Article: Palaeobiology and systematics of large cyclostome bryozoans from the Pliocene Coralline Crag of Suffolk
Publication: Palaeontology
Volume:
25
Part:
3
Publication Date:
July
1982
Page(s):
529
–
554
Author(s):
Peter S. Balson and Paul D. Taylor
Abstract
Bioclastic sands of the Coralline Crag are characterized by abundant bryozoans including large colonies of four cyclostomes: Blumenbachium globosum Koenig, Meandropora aurantium (Milne Edwards in Lyell), M. tubipora (Busk), and Multifascigera debenensis sp. nov. These species are systematically described and the relationships investigated between colony growth pattern, form, and inferred ecology. Colonies of each species are composed of numerous subcolonies bounded by exterior walls. Times of autonomous subcolony growth were punctuated by periods of subcolony anastomosis. Most colonies acquired a roughly hemispherical shape but others developed a subspheroidal form.

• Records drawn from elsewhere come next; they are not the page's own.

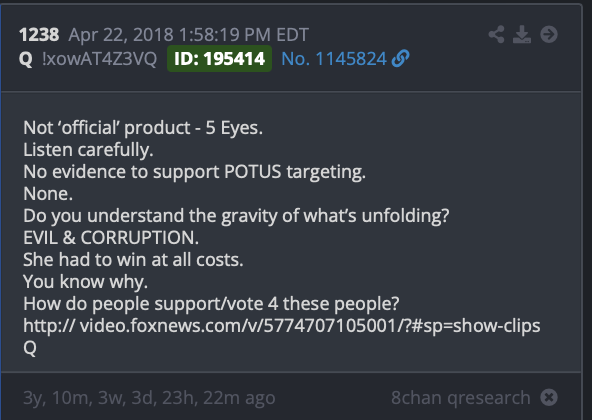592x420 pixels.
Task: Open the video.foxnews.com link in the post
Action: click(282, 326)
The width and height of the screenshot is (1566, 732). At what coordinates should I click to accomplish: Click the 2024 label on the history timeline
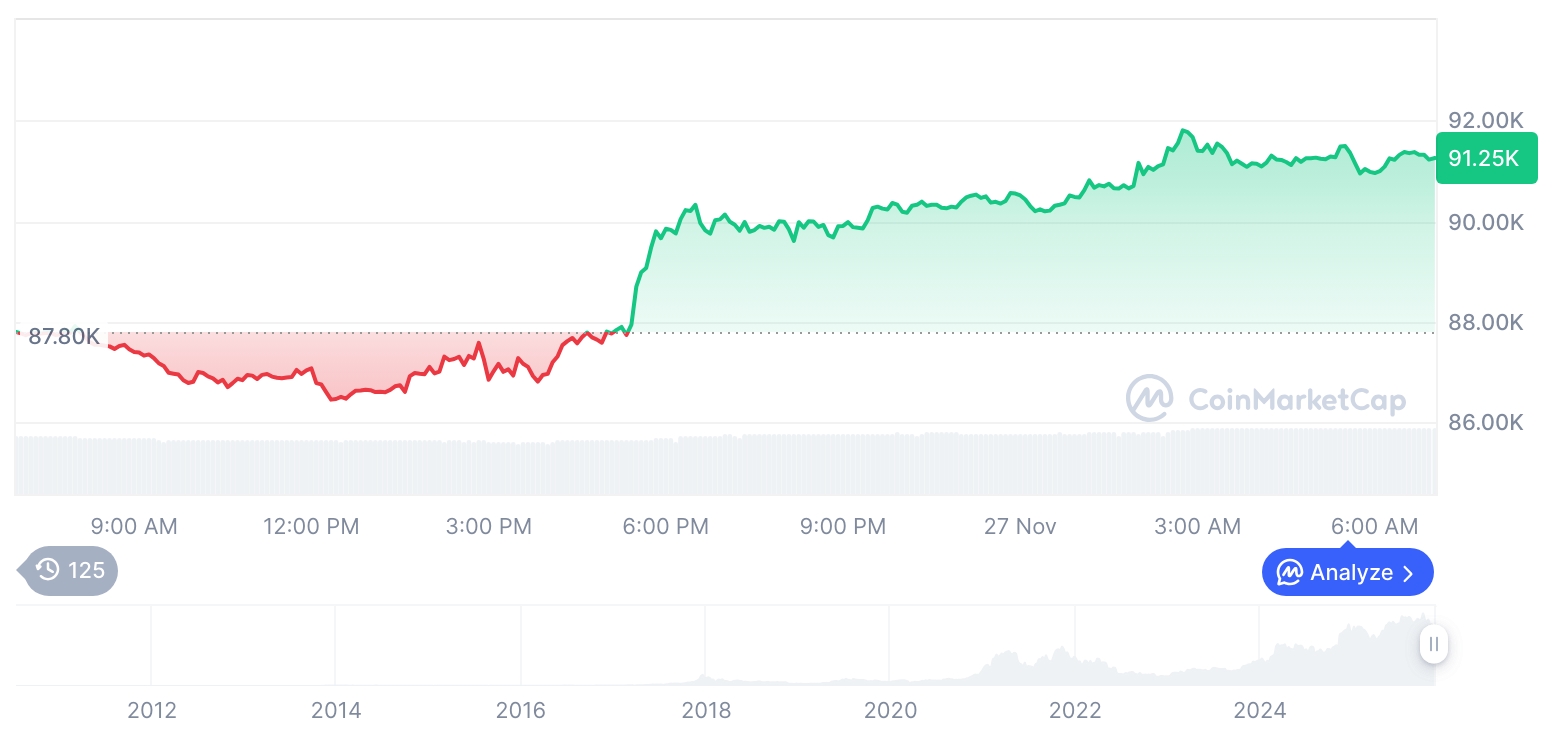pyautogui.click(x=1260, y=711)
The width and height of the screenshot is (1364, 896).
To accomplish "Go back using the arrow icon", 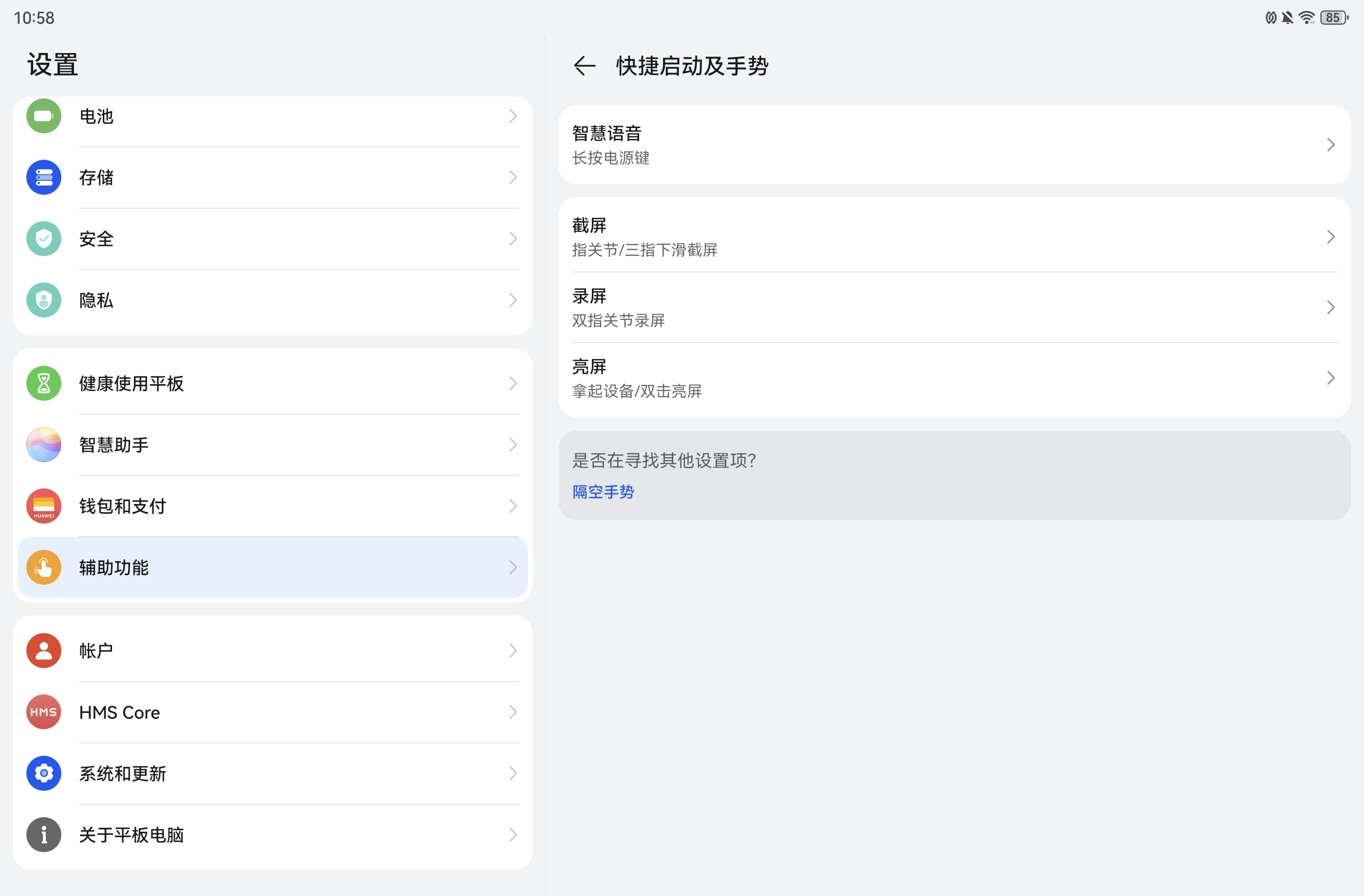I will click(585, 66).
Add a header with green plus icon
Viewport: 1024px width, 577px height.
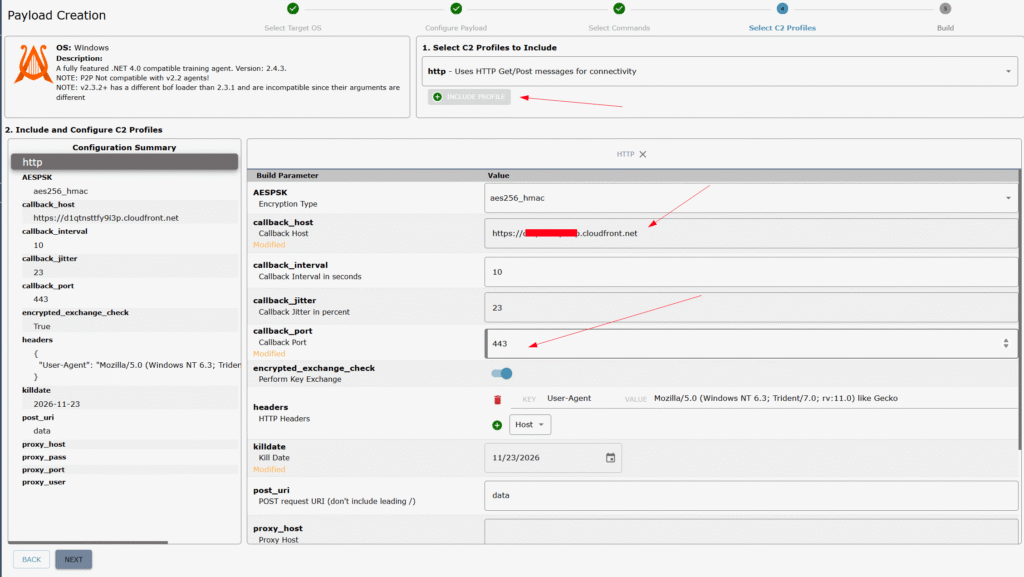(497, 425)
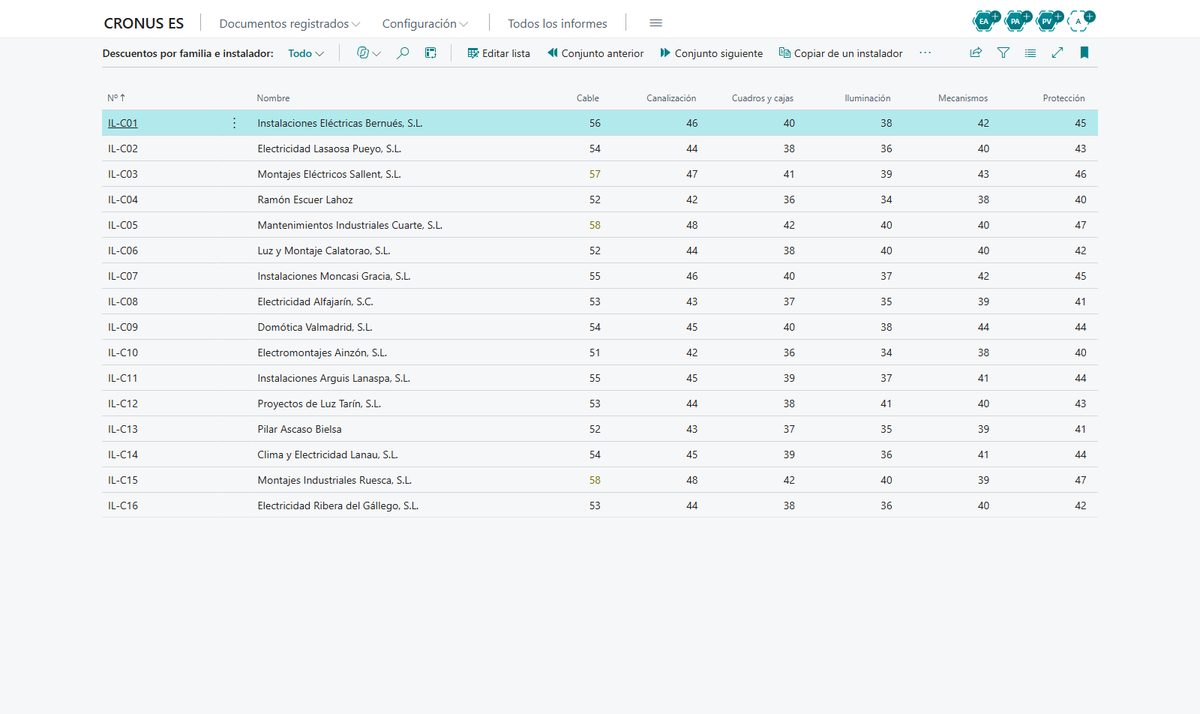Viewport: 1200px width, 714px height.
Task: Open the page layout analysis icon
Action: pos(431,53)
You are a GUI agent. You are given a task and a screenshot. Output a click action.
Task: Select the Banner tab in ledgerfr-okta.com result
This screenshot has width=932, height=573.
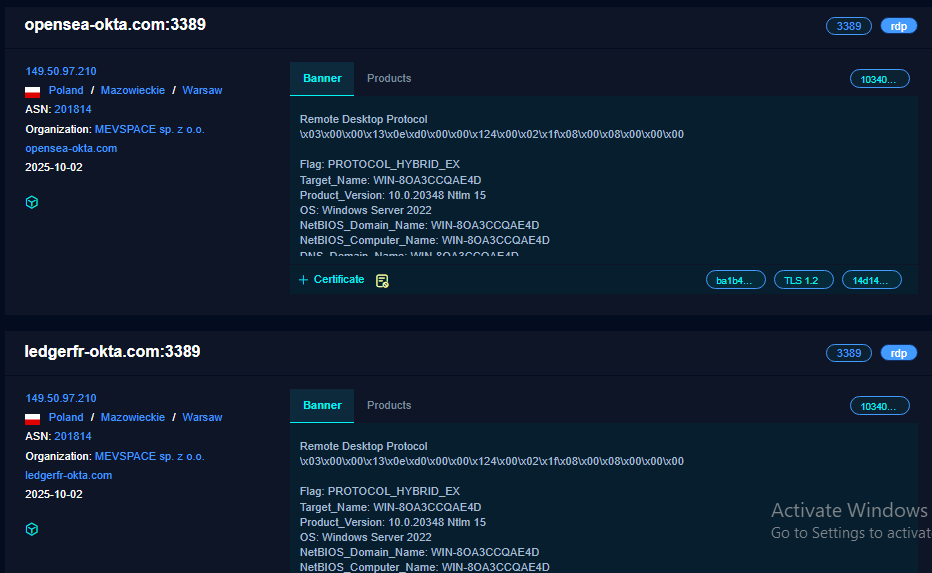click(322, 405)
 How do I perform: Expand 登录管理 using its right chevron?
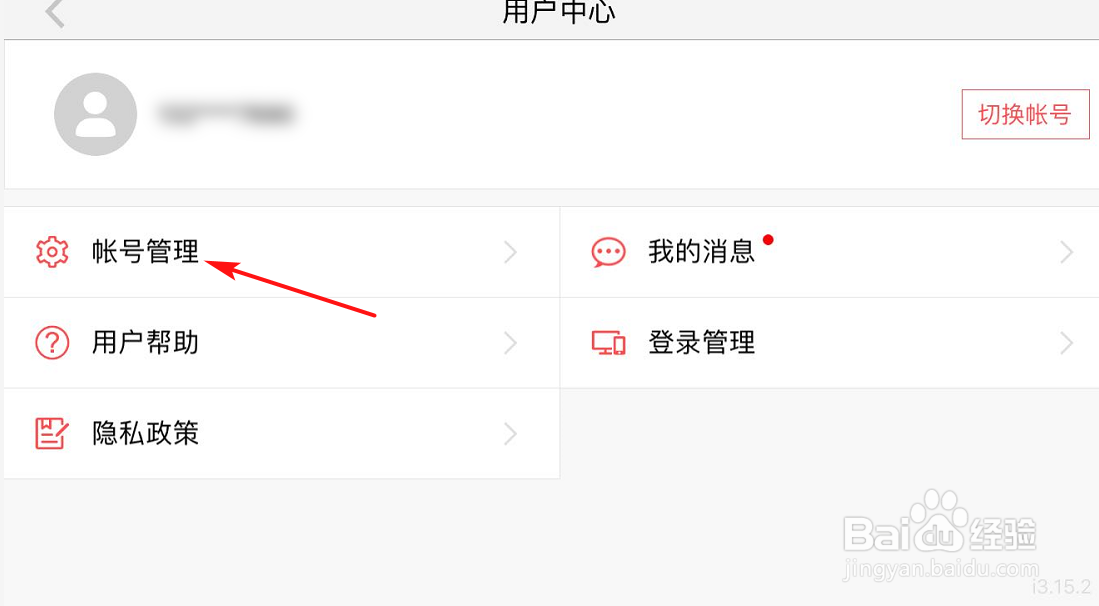coord(1067,343)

The former apparently retained a stable attitude during growth whereas the latter either enveloped an unstable substrate (circumrotatory growth) or were attached to a perishable substrate which supported the colony above the sea-bed. Colonies are absent from the turbulent sandwave facies of the Coralline Crag but are present in other facies where mobile animals rather than currents may have been responsible for overturning circumrotatory colonies. Evolution of exterior wall-bounded subcolonies, known in many post-Palaeozoic cyclostomes, was possible because interzooidal pores allowed soft tissue connection between subcolonies beneath the colony surface when soft tissue was absent above it. The localization of coelomic damage may have been a factor in the success of this type of organization.